Advisor of Caretaker Government

Personal details
- Born: 7 January 1948
- Died: 20 November 2015 (aged 67) Bangladesh Medical College Hospital, Dhaka, Bangladesh

= Chowdhury Sajjadul Karim =

Bangladeshi politician

Chowdhury Sajjadul Karim was a Bangladeshi nuclear physicist and former advisor of the caretaker government led by Fakhruddin Ahmed. He was in charge of the Ministry of Agriculture, Ministry of Fisheries and Livestock, and Ministry of Environment and Forest.

==Early life==
Karim was born on 7 January 1948 at Mir Sharai, though his home district is Feni, East Bengal, British Raj.

==Career==
He was a Bangladeshi nuclear physicist and chairman of the Bangladesh Atomic Energy Commission.
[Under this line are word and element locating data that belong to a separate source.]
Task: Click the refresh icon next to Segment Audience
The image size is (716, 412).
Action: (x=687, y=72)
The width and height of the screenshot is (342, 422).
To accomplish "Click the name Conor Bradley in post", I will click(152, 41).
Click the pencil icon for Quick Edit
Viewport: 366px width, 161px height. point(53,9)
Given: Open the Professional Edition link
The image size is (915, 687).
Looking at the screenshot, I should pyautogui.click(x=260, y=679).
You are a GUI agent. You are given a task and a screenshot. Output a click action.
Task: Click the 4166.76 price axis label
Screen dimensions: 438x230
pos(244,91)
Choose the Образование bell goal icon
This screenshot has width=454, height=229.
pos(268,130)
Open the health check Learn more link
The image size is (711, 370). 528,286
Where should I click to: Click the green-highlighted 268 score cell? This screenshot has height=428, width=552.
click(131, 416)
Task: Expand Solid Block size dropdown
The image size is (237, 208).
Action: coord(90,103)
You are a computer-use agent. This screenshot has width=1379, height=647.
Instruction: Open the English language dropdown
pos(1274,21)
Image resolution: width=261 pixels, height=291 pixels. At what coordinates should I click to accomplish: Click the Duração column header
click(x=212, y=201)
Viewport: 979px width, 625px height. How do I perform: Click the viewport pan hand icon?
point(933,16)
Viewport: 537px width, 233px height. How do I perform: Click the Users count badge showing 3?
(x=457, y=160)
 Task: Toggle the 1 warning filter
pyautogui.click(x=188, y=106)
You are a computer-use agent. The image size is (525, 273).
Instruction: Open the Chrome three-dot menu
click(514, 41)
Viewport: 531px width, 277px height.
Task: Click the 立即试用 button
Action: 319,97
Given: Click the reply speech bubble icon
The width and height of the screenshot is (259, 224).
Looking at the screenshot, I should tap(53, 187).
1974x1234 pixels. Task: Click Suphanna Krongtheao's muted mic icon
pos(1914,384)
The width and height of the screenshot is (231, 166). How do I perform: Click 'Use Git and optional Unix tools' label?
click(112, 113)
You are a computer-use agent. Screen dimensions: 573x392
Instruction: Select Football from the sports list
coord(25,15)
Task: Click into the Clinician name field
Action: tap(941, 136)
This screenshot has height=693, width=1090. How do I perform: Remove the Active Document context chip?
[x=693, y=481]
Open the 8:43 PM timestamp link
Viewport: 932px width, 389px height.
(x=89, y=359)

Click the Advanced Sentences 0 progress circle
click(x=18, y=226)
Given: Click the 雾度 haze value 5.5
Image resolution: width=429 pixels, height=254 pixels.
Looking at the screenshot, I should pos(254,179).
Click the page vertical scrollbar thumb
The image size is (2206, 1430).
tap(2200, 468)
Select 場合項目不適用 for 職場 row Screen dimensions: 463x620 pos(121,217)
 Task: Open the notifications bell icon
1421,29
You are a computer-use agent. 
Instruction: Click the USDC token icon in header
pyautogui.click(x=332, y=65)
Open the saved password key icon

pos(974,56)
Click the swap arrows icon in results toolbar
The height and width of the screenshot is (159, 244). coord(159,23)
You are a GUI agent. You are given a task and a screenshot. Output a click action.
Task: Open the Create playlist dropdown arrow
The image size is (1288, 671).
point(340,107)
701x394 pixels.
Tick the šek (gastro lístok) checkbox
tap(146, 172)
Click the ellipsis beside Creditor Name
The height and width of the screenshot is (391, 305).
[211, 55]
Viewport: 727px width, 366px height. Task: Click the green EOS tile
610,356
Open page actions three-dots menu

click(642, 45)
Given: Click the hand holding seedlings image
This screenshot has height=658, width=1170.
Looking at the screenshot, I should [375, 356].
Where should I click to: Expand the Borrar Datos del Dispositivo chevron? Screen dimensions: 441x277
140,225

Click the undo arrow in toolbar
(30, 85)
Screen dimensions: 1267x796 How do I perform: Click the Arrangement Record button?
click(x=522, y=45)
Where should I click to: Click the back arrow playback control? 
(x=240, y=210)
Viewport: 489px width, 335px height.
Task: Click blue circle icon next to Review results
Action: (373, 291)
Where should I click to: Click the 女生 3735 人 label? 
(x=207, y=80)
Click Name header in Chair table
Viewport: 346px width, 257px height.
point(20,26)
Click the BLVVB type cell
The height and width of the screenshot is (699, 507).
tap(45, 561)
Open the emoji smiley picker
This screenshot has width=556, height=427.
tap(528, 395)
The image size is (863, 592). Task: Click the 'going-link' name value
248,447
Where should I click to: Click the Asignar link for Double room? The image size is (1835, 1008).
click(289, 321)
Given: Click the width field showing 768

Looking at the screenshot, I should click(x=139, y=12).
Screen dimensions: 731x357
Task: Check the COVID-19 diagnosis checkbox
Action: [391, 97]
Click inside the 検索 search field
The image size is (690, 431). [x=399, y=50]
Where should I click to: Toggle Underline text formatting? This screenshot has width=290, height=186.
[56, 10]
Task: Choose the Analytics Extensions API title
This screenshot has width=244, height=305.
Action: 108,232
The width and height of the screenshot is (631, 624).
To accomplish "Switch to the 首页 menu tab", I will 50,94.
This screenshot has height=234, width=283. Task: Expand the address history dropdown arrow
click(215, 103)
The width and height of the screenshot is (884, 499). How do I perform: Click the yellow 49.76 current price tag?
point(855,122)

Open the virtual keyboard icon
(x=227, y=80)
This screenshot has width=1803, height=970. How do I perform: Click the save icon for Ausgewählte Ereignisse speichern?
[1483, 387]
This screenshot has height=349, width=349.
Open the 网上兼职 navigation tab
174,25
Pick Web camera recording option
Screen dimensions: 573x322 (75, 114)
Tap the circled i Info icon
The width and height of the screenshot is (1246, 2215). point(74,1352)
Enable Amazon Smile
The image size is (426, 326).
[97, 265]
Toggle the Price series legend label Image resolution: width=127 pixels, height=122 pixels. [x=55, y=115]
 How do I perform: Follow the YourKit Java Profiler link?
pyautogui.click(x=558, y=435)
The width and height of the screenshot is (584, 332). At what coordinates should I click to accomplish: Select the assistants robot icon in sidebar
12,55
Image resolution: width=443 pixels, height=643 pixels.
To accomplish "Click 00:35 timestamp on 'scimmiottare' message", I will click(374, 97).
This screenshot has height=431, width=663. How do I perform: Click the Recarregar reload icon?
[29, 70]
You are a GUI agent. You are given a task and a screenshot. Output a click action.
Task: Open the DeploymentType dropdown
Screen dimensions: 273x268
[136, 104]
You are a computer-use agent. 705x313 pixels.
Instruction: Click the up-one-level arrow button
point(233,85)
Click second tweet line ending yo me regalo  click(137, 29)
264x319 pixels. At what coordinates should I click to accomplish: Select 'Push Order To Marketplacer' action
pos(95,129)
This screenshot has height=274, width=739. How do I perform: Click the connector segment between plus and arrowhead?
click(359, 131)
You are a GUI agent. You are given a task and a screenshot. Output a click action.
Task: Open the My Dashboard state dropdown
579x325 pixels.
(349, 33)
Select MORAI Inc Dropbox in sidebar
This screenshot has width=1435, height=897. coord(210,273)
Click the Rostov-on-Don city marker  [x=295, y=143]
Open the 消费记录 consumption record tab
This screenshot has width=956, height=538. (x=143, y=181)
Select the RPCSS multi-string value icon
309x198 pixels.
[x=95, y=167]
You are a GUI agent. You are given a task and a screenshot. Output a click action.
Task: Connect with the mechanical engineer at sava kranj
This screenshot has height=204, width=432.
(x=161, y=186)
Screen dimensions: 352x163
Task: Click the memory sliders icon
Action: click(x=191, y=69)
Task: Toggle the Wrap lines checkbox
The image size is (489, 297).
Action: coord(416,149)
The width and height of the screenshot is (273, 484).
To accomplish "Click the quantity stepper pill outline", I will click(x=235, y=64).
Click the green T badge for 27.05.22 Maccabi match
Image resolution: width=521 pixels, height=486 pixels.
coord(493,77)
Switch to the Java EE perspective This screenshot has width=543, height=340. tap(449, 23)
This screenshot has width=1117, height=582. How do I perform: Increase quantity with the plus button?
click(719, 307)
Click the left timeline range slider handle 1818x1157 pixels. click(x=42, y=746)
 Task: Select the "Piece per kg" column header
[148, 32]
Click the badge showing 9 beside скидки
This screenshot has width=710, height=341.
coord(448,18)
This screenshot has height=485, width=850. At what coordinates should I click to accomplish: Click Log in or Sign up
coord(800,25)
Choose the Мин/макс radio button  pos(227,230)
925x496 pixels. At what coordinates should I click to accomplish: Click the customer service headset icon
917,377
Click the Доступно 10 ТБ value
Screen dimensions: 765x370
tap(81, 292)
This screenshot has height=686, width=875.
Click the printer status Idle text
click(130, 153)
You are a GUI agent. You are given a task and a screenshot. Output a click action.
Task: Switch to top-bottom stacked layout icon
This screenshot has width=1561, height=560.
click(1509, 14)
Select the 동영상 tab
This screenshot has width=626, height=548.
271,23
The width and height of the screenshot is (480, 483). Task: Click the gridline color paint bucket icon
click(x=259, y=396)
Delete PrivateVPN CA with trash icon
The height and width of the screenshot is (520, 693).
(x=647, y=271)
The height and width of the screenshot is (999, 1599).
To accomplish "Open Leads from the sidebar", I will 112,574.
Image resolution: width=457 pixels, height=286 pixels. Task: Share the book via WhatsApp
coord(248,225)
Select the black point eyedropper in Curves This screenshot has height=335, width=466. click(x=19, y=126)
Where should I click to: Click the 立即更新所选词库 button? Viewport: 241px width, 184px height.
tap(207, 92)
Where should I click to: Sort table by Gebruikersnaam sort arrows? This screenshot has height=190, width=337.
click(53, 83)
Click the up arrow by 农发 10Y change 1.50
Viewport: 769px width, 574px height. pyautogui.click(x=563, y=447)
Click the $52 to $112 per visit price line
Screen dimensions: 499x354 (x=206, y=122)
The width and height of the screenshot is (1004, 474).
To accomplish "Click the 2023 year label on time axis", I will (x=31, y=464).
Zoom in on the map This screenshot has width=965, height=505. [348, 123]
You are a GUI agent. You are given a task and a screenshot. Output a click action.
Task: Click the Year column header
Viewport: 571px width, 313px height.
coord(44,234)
He was also an inspector of the International Atomic Energy Agency. He was an advisor of the caretaker government led by Fakhruddin Ahmed. He was in charge of the Ministries of Agriculture, Fisheries and Livestock, and Environment and Forest. He was also the Advisor of Ministry of Water Resources during the caretaker government of Dr. Fakhruddin Ahmed.

==Death==
He died on 20 November 2015 in Bangladesh Medical College Hospital, Dhaka, Bangladesh.